> _Problem_:
A complete answer lists every line of the entries below where the string "plástica" appears.

> _Exercise input_:

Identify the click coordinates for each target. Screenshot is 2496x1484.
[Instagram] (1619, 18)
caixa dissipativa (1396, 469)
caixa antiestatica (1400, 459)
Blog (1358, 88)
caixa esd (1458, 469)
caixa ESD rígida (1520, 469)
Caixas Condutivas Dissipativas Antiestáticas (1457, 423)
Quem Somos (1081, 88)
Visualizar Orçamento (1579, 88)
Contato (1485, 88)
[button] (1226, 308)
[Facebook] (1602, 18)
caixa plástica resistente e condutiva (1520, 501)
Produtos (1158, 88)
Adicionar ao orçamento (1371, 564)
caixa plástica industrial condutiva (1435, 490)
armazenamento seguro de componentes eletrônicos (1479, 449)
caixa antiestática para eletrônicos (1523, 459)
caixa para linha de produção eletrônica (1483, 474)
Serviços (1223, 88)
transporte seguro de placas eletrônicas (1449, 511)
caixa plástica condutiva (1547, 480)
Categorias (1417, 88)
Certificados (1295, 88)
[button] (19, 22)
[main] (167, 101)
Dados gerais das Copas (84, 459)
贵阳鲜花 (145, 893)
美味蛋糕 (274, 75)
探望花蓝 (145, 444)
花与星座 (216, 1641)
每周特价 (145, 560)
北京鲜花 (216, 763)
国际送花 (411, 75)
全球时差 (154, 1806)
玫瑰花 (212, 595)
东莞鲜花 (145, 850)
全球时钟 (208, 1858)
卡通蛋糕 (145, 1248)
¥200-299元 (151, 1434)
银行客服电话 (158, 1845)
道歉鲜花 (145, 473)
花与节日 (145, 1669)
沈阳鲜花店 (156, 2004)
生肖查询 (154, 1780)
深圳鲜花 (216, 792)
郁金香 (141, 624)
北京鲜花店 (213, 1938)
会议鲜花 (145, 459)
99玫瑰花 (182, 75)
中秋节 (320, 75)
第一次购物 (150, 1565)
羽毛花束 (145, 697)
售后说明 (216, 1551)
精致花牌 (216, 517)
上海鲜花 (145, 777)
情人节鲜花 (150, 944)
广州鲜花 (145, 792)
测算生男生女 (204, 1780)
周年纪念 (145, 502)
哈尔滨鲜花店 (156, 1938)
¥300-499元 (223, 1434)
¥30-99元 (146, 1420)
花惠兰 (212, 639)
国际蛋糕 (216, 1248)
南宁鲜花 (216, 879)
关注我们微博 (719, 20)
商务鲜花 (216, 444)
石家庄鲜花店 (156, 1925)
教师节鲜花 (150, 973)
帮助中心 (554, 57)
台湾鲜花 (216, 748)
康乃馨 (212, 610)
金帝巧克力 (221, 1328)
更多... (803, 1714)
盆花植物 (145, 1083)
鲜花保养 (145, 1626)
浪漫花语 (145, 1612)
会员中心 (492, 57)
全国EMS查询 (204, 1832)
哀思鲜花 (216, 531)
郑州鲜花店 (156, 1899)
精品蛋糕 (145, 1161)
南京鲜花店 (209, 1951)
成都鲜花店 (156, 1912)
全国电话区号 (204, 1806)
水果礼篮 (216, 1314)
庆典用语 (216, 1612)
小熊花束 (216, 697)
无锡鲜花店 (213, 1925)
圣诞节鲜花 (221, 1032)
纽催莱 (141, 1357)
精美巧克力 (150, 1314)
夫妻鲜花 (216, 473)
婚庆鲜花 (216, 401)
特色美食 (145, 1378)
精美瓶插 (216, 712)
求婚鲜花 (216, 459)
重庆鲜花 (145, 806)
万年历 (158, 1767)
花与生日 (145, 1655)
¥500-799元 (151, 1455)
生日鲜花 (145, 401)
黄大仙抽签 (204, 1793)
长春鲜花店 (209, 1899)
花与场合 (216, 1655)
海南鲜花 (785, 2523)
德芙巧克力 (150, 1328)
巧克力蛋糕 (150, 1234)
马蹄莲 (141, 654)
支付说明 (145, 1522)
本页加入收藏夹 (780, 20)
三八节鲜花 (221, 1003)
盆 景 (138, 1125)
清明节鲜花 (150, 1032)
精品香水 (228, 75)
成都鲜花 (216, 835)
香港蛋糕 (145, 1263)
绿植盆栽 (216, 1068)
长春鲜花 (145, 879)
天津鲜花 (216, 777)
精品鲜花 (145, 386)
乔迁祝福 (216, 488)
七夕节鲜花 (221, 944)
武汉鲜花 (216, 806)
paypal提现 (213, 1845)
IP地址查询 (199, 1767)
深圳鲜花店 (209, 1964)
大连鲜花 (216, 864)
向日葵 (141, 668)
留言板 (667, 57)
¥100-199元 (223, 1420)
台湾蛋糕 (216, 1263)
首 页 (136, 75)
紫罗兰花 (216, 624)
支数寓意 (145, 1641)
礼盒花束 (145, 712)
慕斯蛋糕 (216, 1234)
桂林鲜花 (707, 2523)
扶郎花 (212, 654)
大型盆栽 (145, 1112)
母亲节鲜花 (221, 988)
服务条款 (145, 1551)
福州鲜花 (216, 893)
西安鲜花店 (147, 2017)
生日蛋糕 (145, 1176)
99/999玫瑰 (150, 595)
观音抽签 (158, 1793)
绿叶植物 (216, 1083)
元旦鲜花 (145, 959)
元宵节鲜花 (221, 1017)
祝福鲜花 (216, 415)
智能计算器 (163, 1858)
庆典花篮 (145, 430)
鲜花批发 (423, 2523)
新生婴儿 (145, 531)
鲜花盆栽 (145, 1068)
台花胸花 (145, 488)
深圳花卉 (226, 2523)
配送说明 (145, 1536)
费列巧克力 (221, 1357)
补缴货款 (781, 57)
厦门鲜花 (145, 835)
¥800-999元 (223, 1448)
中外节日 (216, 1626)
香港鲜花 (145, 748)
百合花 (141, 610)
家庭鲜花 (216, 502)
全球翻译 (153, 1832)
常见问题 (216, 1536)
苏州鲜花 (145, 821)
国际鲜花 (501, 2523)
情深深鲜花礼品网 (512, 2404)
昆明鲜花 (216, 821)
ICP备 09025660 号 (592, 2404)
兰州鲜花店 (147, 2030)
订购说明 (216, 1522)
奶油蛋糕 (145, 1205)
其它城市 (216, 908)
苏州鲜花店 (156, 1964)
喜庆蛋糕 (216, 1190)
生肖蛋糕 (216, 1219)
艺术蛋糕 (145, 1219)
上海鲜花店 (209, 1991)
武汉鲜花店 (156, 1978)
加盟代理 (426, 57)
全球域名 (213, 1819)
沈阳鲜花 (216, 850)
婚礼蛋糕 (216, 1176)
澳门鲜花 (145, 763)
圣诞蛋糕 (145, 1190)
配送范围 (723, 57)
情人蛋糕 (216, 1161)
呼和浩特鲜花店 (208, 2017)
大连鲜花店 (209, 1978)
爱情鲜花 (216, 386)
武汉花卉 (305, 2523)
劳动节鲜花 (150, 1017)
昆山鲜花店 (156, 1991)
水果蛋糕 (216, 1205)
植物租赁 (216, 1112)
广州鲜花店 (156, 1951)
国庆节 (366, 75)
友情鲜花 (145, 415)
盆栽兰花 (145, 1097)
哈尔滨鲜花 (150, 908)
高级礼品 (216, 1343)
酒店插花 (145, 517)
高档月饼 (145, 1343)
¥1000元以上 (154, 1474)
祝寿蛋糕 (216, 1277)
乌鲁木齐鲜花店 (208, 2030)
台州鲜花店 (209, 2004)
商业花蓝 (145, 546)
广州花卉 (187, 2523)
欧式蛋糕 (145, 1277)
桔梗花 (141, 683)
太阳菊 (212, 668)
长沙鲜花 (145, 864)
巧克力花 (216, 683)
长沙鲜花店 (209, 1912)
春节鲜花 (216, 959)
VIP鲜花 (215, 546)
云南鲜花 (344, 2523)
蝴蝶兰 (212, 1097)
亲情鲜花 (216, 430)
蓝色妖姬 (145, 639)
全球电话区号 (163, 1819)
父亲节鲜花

> _Your response_:
caixa plástica resistente e condutiva (1520, 501)
caixa plástica industrial condutiva (1435, 490)
caixa plástica condutiva (1547, 480)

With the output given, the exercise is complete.